JAKARTA, RADARSUMBAR.COM – Agresi brutal Israel terhadap rakyat Palestina yang genap setahun hari ini masih menjadi salah satu isu terbesar di dunia lantaran sederet pelanggaran yang dilakukan rezim zionis terhadap Palestina.
Kecaman dan aksi protes dari seluruh dunia atas perbuatan Israel tidak menghentikan serangan oleh pasukan pendudukan, bahkan mereka terus melancarkan serangan dari berbagai arah terhadap wilayah-wilayah pendudukan Palestina.
Gencatan senjata di Gaza yang sudah disepakati berkali-kali oleh pihak bertikai, juga tidak mampu menghentikan perang, yang malah merembet ke sejumlah negara lain seperti Iran dan Lebanon sehingga membuat situasi di kawasan semakin memanas.

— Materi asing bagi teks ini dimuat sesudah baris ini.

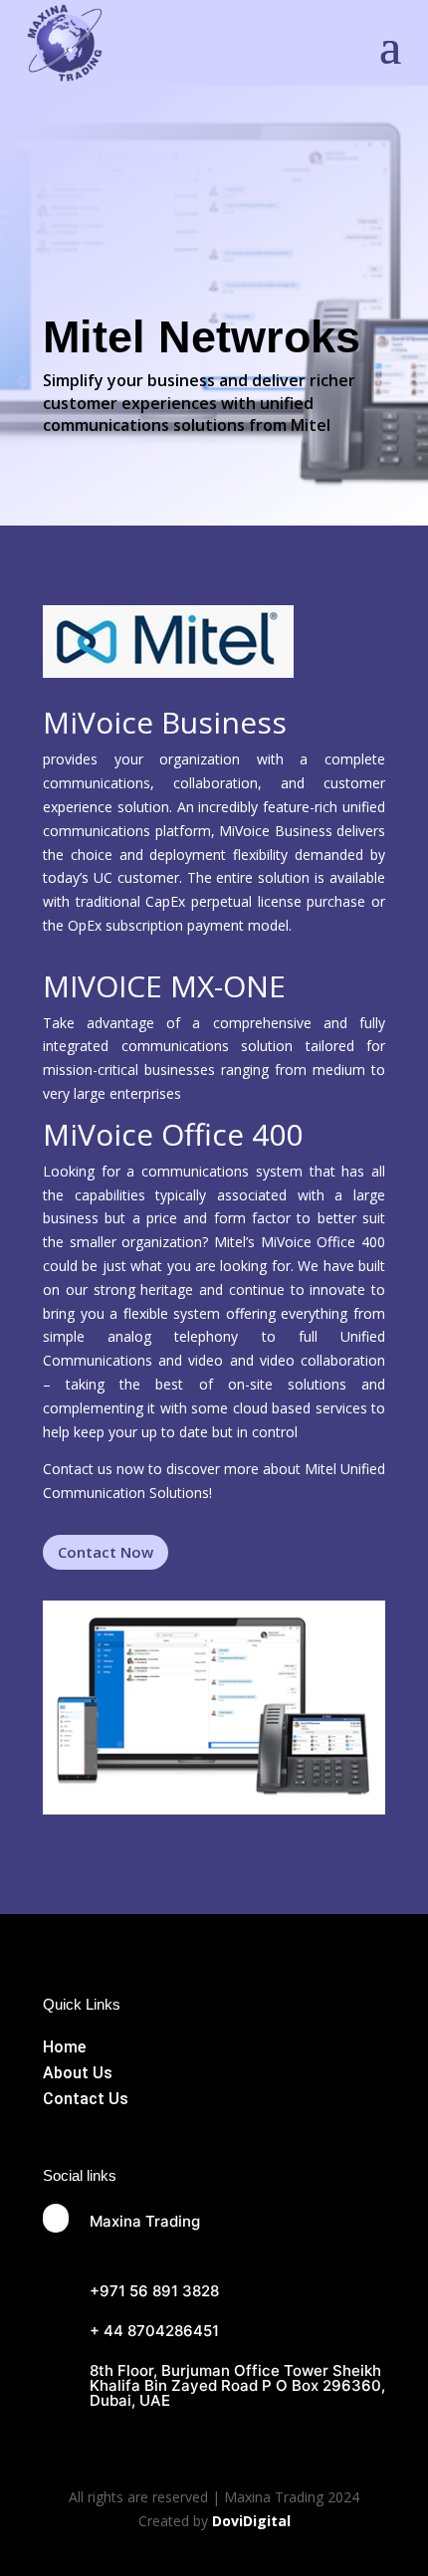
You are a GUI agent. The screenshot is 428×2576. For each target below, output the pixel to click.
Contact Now (105, 1552)
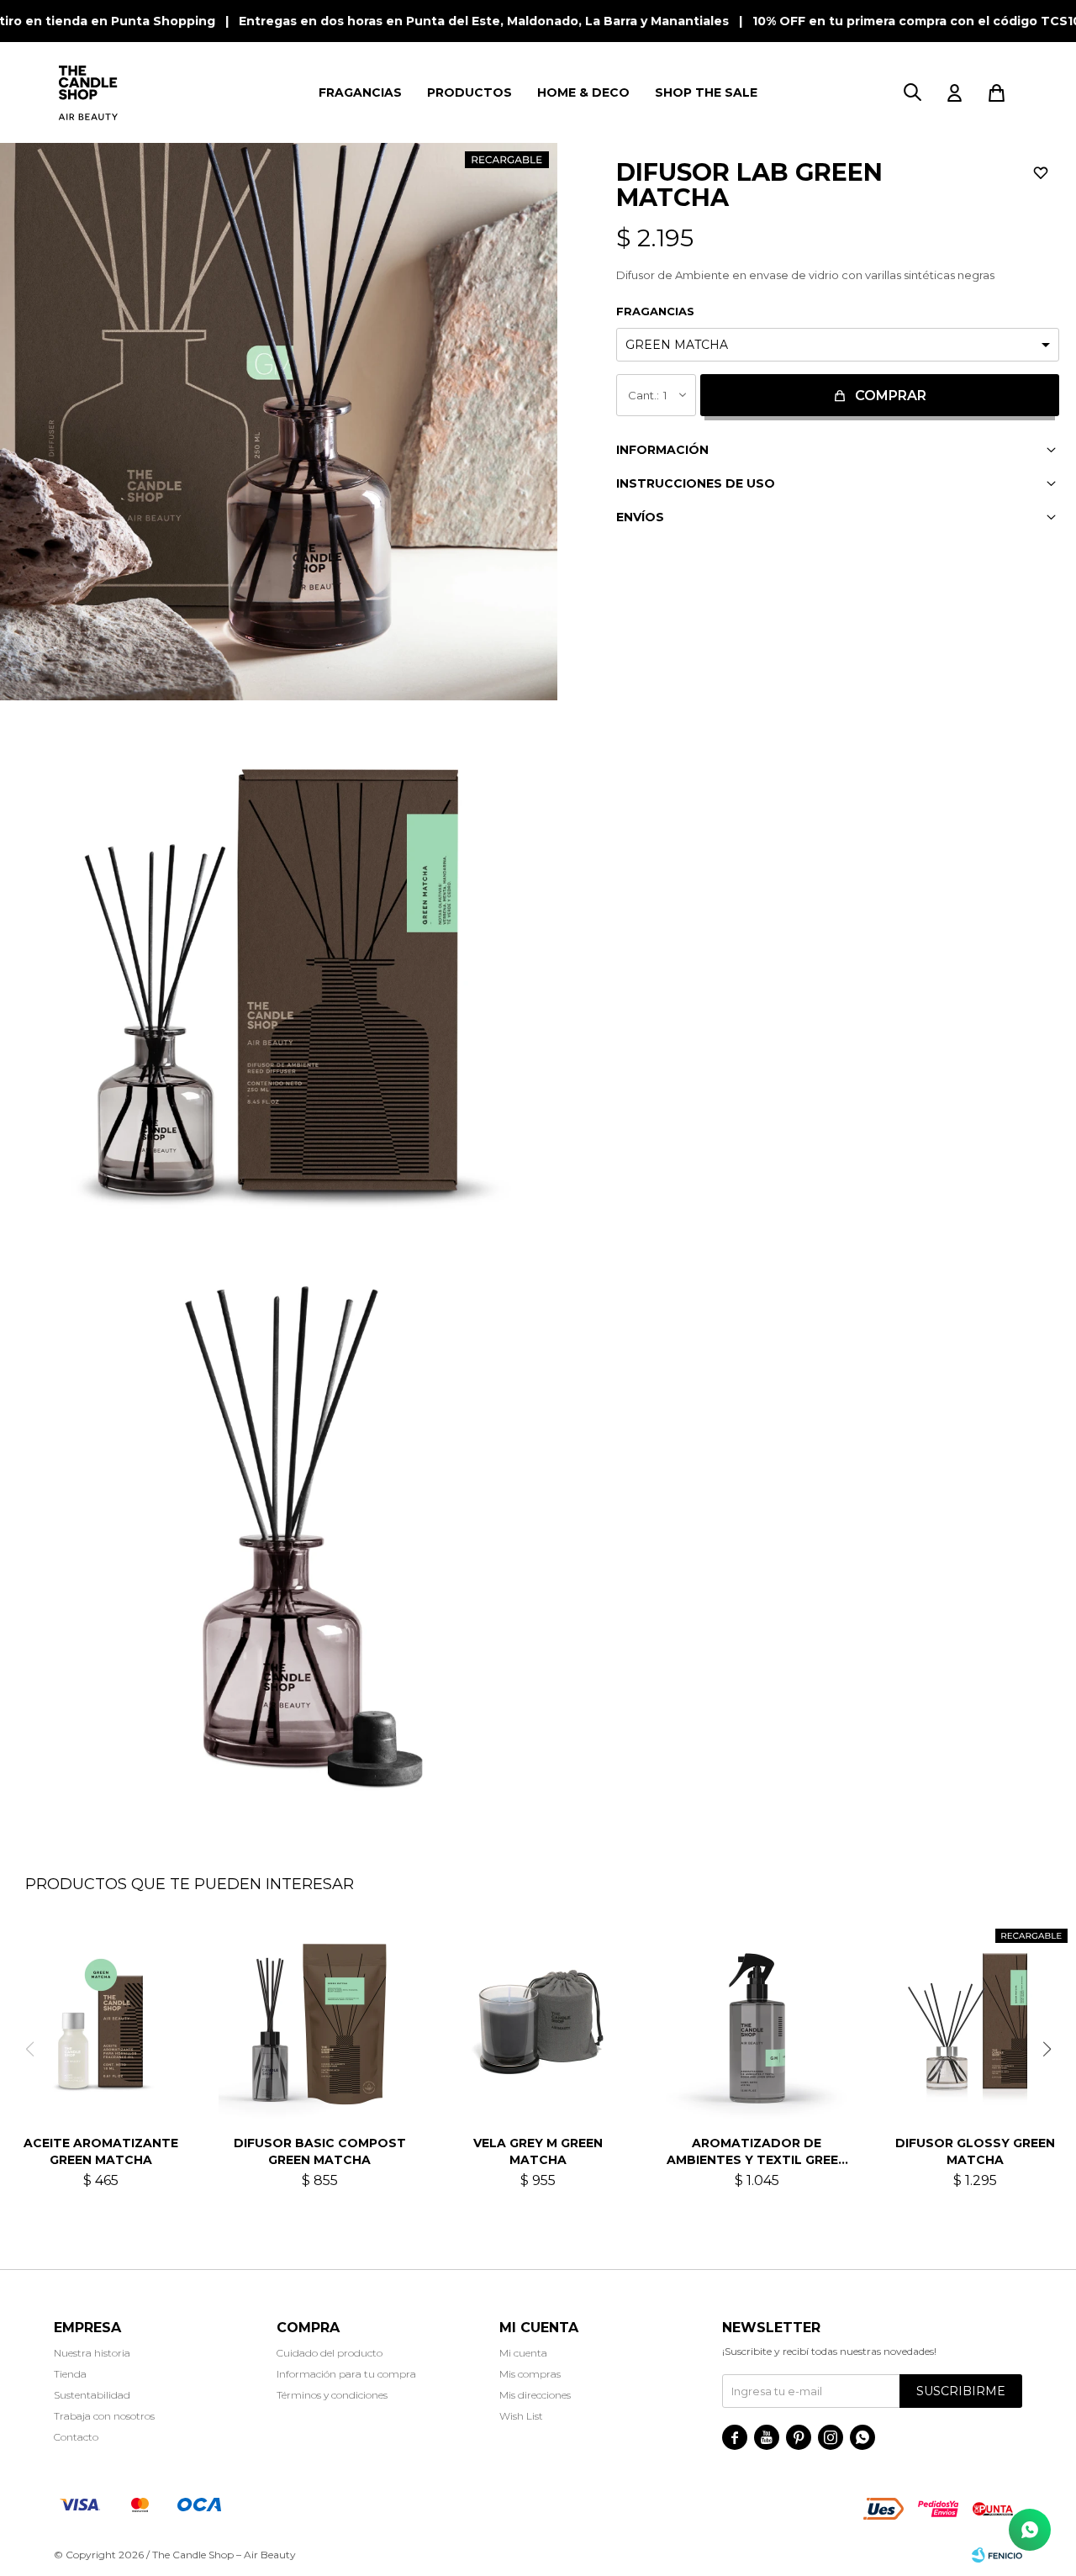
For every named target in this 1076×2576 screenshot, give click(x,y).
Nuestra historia (92, 2352)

Konflik Israel dan Kelompok perjuangan Palestina Hamas masih berlangsung tanpa adanya tanda-tanda perang akan reda dan itu artinya korban masih akan terus berjatuhan. Warga sipil dan anak-anak menjadi korban terbesar dalam perang Israel di wilayah Palestina.
Perlindungan anak dalam perang diatur dalam Konvensi Hak Anak (KHA) dan Protokol Opsional Konvensi Hak Anak mengenai Keterlibatan Anak dalam Konflik Bersenjata.

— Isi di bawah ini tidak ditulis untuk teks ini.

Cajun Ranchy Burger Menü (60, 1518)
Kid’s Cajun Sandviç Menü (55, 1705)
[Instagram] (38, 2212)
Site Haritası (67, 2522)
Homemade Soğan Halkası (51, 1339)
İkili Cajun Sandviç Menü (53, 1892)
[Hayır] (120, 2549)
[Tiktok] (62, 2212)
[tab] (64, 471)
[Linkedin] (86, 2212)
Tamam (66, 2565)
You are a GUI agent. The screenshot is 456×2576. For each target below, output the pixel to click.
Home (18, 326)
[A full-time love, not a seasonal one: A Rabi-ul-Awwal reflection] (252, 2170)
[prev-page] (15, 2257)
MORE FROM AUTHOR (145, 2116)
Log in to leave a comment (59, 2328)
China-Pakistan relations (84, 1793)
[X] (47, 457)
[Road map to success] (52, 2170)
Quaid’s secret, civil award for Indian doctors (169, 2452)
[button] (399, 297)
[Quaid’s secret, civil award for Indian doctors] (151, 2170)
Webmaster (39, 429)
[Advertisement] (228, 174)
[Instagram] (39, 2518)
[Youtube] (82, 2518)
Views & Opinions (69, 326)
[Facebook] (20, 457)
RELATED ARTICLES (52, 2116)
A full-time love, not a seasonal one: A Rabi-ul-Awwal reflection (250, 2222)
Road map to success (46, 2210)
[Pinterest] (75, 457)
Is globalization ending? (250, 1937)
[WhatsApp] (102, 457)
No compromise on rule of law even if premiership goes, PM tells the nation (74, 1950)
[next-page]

Konvensi Hak Anak diadopsi, ditandatangani, diratifikasi, dan diakses oleh resolusi Majelis Umum PBB pada 20 November 1989 dan mulai berlaku pada 2 September 1990. Konvensi tersebut menjamin hak anak di berbagai bidang, termasuk hak hidup, hak perlindungan, hak tumbuh kembang dan hak partisipasi.
Sementara itu, Protokol Opsional Konvensi Hak Anak mengenai Keterlibatan Anak dalam Konflik Bersenjata mengatur bahwa anak di bawah 18 tahun tidak boleh direkrut atau digunakan dalam permusuhan oleh kelompok bersenjata.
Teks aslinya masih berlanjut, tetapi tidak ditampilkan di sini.